International
Armenia
The March 2004 issue of the National Geographic has an excellent feature article about"The Rebirth of Armenia", Once a great empire stretching from the Caspian to the Mediterranean, it became the first officially Christian nation when St. Gregory the Illuminator baptized King Tiridates III in 391 AD. Pope John Paul II was among the 37 church leaders who attended the 2001 ceremonies marking the 1,700th anniversary of Christianity as a state religion. Do not confuse Gregory the Illuminator with Gregory the Great who founded the medieval papacy, Saint Gregory of Nazianzus, bishop of Constantinople, Saint Gregory of Nyssa, one of the Fathers of the Church, Saint Gregory Thaumaturgos, i.e. the wondermaker, or Saint Gregrory of Tours. Which saints are recognized by which churches is a complicated matter. Another venerated saint is Saint Mesrob Mashtots, who invented the Armenian alphabet.
Greatly shrunk in size, Armenia almost disappeared when the Ottoman Empire tried to liquidate it completely in 1915. The Turkish government rejects the word "genocide", which the article correctly says was coined in 1944, The Oxford English Dictionary says "Genocide: The deliberate and systematic extermination of an ethnic or national group. 1944 R. Lemkin Axis Rule in Occupied Europe ix. 79 By genocide we mean the destruction of a nation or of an ethnic group. 1945 Sunday Times 21 Oct. 7 The United Nations' indictment of the 24 Nazi leaders has brought a new word into the language: genocide.

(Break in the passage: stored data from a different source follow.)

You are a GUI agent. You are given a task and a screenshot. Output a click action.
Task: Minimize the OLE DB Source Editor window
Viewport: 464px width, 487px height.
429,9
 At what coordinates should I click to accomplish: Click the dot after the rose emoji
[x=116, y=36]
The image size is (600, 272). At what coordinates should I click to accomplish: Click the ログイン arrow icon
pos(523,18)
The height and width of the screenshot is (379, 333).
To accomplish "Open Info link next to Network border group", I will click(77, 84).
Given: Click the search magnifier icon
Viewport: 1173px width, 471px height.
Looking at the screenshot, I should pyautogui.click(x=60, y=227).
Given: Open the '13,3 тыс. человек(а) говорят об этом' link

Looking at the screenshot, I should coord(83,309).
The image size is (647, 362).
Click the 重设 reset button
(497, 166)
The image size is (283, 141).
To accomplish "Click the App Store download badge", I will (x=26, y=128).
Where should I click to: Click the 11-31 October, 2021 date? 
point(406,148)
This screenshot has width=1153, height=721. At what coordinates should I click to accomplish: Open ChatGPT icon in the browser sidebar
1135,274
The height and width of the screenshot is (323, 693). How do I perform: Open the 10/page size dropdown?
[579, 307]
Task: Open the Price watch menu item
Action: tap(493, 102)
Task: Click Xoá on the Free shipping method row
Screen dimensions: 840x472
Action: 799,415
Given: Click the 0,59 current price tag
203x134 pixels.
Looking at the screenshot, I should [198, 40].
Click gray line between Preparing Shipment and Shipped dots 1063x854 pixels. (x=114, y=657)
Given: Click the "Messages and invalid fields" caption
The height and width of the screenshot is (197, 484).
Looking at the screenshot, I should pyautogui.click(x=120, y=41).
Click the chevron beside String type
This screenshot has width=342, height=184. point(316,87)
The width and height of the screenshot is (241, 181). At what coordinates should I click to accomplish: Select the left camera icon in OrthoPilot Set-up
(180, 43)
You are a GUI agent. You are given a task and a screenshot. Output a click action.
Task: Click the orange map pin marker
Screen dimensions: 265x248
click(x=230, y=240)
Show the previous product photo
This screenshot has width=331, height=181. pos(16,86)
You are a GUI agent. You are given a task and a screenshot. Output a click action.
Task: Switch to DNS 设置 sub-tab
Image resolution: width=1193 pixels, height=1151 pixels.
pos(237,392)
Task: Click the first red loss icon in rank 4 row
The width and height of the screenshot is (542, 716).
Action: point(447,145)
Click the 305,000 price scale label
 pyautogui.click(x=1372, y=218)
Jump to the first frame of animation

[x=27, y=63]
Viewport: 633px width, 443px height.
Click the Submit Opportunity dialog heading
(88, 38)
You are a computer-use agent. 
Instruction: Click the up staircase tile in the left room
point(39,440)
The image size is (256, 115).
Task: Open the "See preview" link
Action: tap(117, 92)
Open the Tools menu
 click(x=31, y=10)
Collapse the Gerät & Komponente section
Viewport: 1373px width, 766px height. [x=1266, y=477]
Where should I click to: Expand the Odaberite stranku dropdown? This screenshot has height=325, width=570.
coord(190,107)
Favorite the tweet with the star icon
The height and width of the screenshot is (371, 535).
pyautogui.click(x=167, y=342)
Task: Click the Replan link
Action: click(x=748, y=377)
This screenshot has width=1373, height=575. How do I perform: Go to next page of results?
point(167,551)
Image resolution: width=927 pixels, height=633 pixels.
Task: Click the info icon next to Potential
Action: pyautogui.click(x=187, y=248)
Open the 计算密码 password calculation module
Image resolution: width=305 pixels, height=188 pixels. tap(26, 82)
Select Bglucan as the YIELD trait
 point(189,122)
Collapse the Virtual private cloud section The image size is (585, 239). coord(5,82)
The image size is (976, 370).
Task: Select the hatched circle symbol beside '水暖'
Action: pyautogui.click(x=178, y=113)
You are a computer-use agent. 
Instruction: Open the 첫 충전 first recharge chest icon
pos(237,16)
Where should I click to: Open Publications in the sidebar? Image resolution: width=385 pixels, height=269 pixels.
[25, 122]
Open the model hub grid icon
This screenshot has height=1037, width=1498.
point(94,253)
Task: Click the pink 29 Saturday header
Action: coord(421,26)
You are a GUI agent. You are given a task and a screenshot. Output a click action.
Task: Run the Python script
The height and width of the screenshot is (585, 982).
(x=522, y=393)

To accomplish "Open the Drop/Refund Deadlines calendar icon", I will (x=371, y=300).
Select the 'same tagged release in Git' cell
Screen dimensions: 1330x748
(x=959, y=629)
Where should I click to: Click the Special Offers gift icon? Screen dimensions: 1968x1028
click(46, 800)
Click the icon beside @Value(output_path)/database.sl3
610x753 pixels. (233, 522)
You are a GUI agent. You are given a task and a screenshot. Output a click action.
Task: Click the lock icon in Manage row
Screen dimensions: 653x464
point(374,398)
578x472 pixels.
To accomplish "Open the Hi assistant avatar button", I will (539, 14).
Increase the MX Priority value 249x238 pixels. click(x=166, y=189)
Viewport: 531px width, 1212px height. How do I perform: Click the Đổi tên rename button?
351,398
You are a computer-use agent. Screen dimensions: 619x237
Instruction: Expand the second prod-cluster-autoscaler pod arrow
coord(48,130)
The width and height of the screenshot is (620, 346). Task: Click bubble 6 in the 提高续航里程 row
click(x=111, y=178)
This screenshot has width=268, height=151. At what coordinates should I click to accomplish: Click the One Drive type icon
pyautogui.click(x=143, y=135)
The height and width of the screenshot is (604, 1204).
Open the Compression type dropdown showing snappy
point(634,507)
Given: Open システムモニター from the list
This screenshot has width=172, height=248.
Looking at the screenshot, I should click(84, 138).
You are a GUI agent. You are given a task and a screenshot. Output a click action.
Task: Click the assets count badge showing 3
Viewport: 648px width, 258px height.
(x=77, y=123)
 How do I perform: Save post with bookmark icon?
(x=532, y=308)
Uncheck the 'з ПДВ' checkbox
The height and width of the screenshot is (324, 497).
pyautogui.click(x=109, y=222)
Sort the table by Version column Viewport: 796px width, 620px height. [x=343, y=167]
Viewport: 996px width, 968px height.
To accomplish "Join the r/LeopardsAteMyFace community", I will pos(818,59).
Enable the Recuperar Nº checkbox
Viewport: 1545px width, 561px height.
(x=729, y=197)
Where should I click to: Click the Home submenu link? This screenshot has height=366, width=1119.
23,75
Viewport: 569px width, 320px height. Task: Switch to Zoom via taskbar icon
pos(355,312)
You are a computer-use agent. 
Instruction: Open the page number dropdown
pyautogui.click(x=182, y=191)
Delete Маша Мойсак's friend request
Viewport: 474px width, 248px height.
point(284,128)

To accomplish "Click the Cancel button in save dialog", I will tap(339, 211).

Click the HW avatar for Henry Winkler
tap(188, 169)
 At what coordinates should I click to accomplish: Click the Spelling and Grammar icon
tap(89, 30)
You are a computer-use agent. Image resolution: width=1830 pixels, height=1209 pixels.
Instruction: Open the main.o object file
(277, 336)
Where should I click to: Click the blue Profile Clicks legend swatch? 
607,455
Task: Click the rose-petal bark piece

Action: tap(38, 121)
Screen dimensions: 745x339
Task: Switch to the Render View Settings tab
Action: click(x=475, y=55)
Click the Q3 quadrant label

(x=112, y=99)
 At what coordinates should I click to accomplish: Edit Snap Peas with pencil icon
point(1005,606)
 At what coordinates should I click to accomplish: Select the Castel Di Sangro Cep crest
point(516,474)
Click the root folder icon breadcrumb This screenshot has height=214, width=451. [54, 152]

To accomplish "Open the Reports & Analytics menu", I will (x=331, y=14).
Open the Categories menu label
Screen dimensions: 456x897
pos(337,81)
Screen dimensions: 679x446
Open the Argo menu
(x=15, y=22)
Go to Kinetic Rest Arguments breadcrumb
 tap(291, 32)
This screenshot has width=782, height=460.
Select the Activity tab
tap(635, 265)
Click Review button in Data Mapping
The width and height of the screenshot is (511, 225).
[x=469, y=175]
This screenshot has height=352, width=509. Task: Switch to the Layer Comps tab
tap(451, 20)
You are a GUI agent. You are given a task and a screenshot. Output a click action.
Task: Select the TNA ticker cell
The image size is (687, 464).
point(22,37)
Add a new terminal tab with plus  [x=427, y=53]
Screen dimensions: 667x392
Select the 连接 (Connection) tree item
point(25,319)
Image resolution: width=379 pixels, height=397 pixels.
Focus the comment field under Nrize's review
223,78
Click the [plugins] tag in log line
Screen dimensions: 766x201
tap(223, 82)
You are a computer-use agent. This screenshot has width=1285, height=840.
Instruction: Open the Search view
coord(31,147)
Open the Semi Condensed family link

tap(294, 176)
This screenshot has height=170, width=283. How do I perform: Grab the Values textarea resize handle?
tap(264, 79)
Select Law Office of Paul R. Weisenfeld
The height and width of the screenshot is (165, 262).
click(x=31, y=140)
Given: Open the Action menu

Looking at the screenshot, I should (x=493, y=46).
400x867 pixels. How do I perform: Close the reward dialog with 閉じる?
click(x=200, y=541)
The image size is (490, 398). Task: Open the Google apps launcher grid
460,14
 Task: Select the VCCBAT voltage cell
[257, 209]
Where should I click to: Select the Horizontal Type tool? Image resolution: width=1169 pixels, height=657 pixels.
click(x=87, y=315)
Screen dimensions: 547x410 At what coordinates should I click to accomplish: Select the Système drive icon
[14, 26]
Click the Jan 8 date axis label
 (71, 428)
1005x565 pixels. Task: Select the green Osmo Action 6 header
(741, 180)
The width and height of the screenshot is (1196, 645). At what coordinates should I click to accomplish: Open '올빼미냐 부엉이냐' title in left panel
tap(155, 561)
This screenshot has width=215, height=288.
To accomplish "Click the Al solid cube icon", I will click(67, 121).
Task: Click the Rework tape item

It occurs in Count 3, where it is stated that all the defendants conducted deliberate and systematic genocide namely, the extermination of racial and national groups". Does the Turkish government simply reject the word, which originally referred to the Jews in Nazi-controlled territory, but which is now given a more general meaning?. The Jews would like to restrict the word to its original meaning to stress the allegedly unique character of their case, but the case was not unique, and the word is applied more widely. When in the Old Testament the Jews exterminated a people it was genocide. In any case, there is in Yerevan a Genocide Memorial.. While we are happy that Armenia is enjoying a rebirth, I can think of no other nation which has suffered such a loss of territory.
I have never been to Armenia. When
I was touring the URSS under the auspices of the Russian Academy of Sciences,
we arrived in Georgia on a Saturday. The Academician who was accompanying me
said Sunday was a holiday and that there would be no program. I expressed my
displeasure at wasting a day. I thought of going to Yerevan, the capital of
Armenia, for the day. However, when I tried to buy a ticket, the airline clerk
asked if I had a Soviet passport. No. Then I could not go to Yerevan. At that
point my Academy companion rushed up. Clearly stung by my reproach about wasting
a day, he had arranged a program to see the Stalin museum in Gori. There I was
regaled with a fulsome eulogy of Stalin. When I asked about Beria, the reply
was "Stalin did not know him". I wish I had been able to go to Yerevan
and Etchmiadzin, 12 miles west, the mother see of the Armenian Apostolic Church.
I shall never see Armenia. Oh dear.
France
RH: "Chirac boasts that "le
peuple français est bon", which I don't think they especially are".
Christopher Jones, who lives in southern France, comments: "The French
people are "bon," the Parisians are not". RH: The goodness of
man is a major theological and philosophical problem. However, there are degrees,
I do not like big cities and what they do to people, so I accept Christopher's
statement with reservations.
The Globalist (2720/04) has posted a speech by French Foreign Minister Dominique
de Villepin on the astounding growth of service industries in India. We excerpt
the section on France-India ties as evidence that France still views itself
as a global actor: "Despite the big differences inherited from our respective
histories, France and India both have the same hopes for today's world and support
the same principles to guide them. In 1998, we launched a strategic partnership.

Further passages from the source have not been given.